ABOUT THIS EXERCISE
Beginning with the line containing "The height and" and ending at the last line of the records, transcribe each line exactly. Do not include pictures.

^^^^

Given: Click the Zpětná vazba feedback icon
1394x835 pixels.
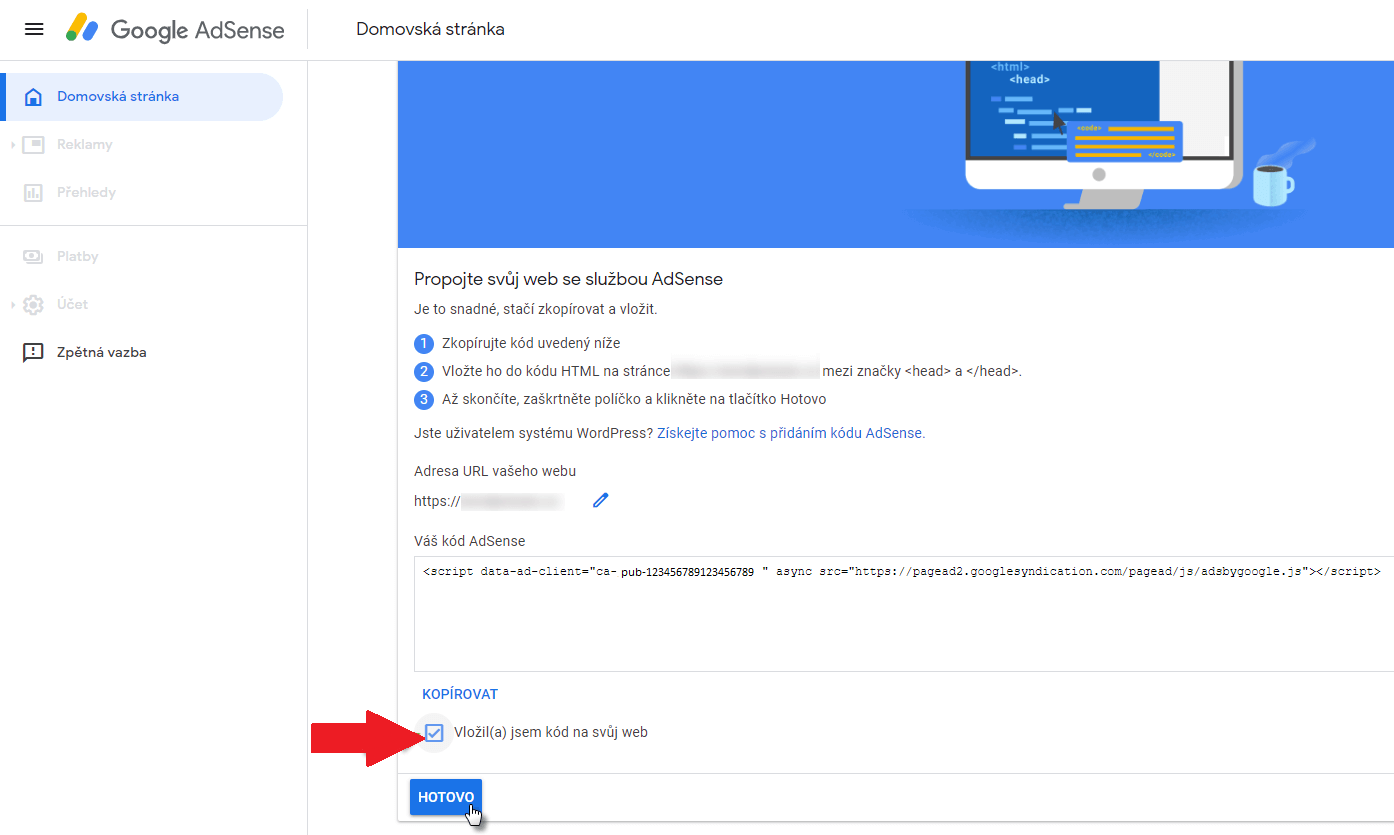Looking at the screenshot, I should coord(33,353).
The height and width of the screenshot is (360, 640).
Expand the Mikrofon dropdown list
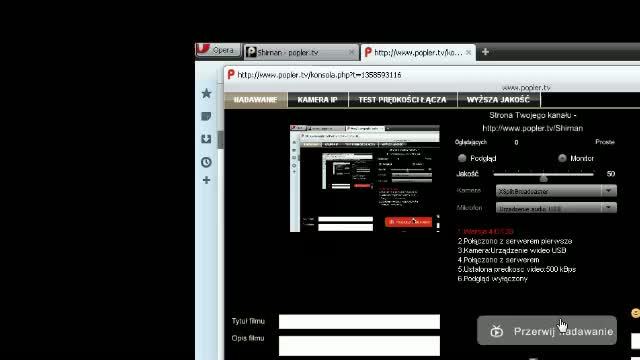pyautogui.click(x=609, y=208)
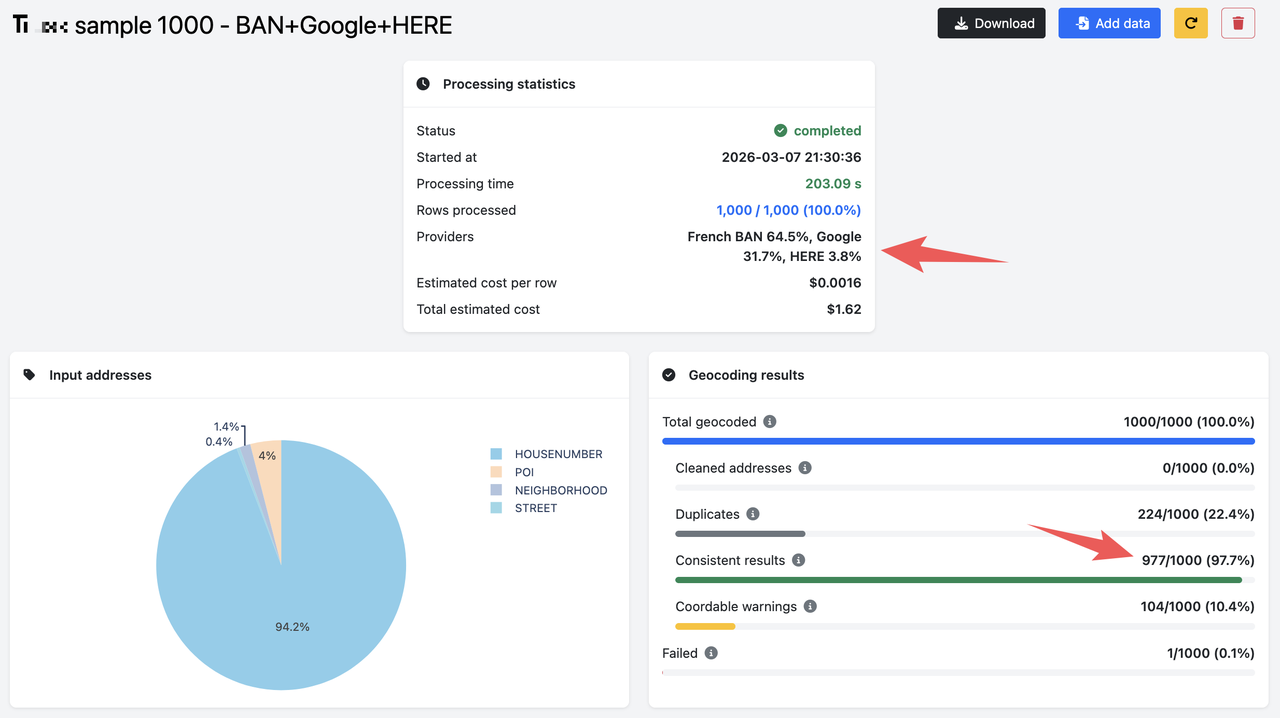Click the tag icon on the Input addresses panel
This screenshot has height=718, width=1280.
coord(31,375)
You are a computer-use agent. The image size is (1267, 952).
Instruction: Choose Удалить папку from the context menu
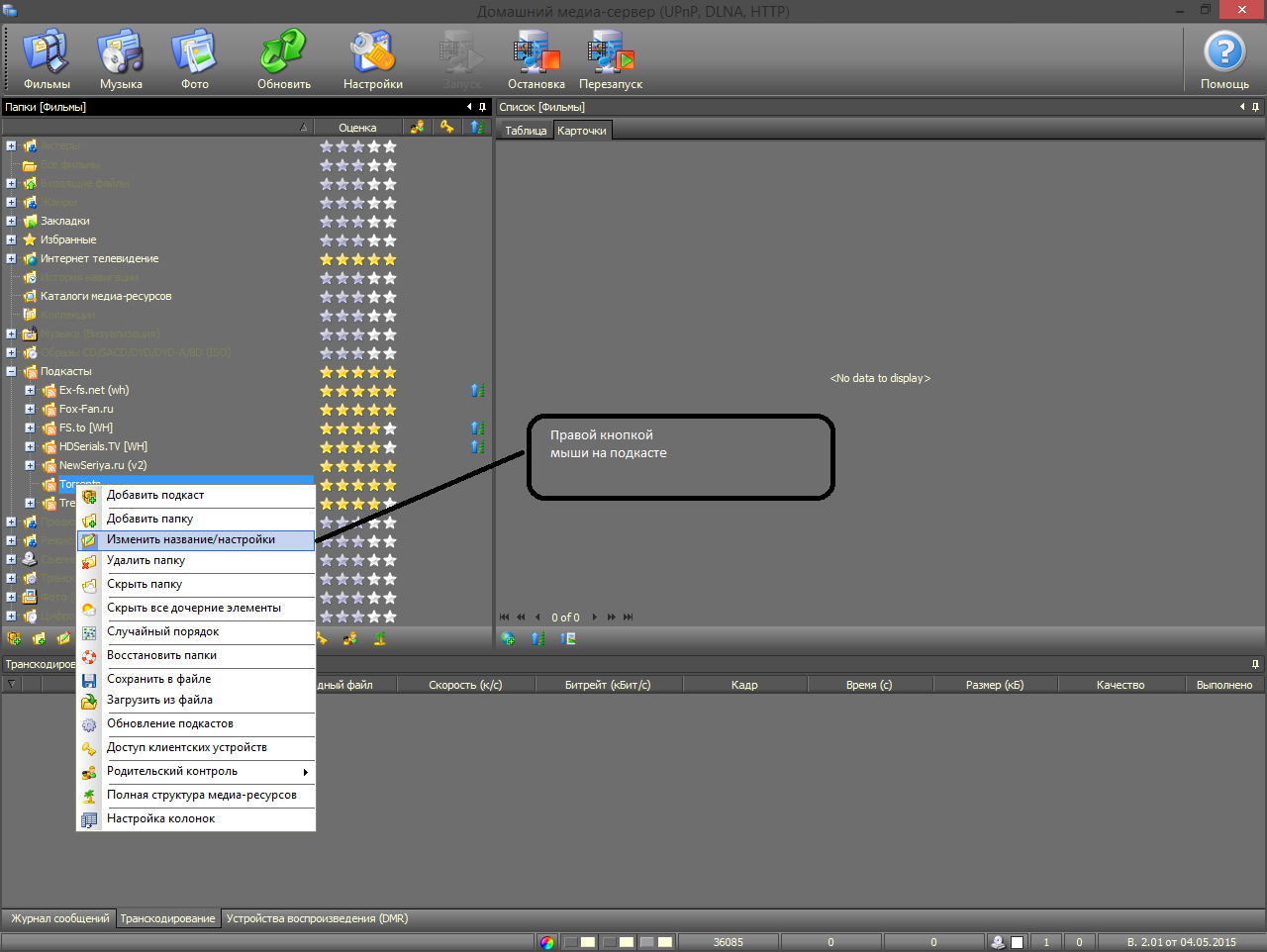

^^^^

ANSWER TO THIS EXERCISE
The height and width of the screenshot is (360, 640).
Expand the Mikrofon dropdown list
pyautogui.click(x=609, y=208)
Click the tag icon on the Input addresses panel
This screenshot has height=718, width=1280.
coord(31,375)
You are a computer-use agent. The image size is (1267, 952).
Instruction: Choose Удалить папку from the context menu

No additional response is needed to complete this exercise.